Pixel coordinate grounding data

####

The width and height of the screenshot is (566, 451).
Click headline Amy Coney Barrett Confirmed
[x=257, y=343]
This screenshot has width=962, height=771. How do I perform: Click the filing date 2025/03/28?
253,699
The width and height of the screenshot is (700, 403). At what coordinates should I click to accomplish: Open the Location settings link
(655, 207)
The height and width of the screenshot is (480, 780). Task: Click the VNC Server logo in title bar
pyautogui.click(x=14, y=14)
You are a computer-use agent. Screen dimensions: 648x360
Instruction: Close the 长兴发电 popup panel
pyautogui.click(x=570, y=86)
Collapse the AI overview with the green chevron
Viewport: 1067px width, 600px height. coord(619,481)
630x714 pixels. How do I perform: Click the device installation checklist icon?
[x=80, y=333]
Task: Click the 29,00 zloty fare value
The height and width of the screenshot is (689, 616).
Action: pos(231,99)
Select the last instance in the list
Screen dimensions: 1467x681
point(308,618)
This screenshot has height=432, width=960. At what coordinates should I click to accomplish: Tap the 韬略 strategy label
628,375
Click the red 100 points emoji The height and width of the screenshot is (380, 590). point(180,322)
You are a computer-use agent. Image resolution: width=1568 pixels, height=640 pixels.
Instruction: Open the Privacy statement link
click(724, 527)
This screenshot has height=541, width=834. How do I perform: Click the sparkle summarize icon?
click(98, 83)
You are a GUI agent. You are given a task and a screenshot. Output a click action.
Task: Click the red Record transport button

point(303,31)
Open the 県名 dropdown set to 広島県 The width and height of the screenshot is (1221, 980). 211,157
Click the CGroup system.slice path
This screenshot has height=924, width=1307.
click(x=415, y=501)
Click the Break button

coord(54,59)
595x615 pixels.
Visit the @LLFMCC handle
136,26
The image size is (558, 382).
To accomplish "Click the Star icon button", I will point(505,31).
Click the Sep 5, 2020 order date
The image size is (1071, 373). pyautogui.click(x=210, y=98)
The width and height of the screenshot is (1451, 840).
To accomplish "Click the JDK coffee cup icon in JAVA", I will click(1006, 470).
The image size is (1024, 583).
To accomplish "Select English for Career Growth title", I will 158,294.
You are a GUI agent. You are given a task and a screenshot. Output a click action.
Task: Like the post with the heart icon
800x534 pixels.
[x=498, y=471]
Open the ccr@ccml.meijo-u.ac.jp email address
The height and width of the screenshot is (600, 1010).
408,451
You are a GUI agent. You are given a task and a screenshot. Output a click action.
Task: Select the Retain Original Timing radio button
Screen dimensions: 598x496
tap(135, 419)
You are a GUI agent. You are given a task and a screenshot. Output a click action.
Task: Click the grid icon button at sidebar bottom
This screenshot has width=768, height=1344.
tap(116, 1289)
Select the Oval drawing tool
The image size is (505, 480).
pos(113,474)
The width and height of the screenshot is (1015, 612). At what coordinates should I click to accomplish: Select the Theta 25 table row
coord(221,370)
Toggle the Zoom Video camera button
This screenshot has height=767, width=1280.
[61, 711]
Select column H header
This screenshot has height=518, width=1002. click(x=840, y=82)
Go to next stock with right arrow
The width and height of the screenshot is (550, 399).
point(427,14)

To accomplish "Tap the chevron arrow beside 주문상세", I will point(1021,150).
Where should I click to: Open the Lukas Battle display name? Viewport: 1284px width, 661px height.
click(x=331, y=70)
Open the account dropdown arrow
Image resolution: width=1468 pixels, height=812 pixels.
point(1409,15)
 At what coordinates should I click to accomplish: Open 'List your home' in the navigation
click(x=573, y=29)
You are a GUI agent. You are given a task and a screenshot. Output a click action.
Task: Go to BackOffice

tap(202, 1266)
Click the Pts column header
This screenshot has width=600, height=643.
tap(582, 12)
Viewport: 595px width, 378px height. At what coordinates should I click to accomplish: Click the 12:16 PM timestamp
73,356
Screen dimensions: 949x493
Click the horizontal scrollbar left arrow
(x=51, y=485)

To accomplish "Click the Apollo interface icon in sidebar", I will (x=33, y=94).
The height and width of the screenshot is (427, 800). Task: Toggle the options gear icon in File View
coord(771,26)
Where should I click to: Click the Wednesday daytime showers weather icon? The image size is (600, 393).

####

> _TASK REQUIREMENTS_
For the records above, how many lines contain the word "sidebar"? Reply with the number only.

> _EXPECTED ANSWER_
2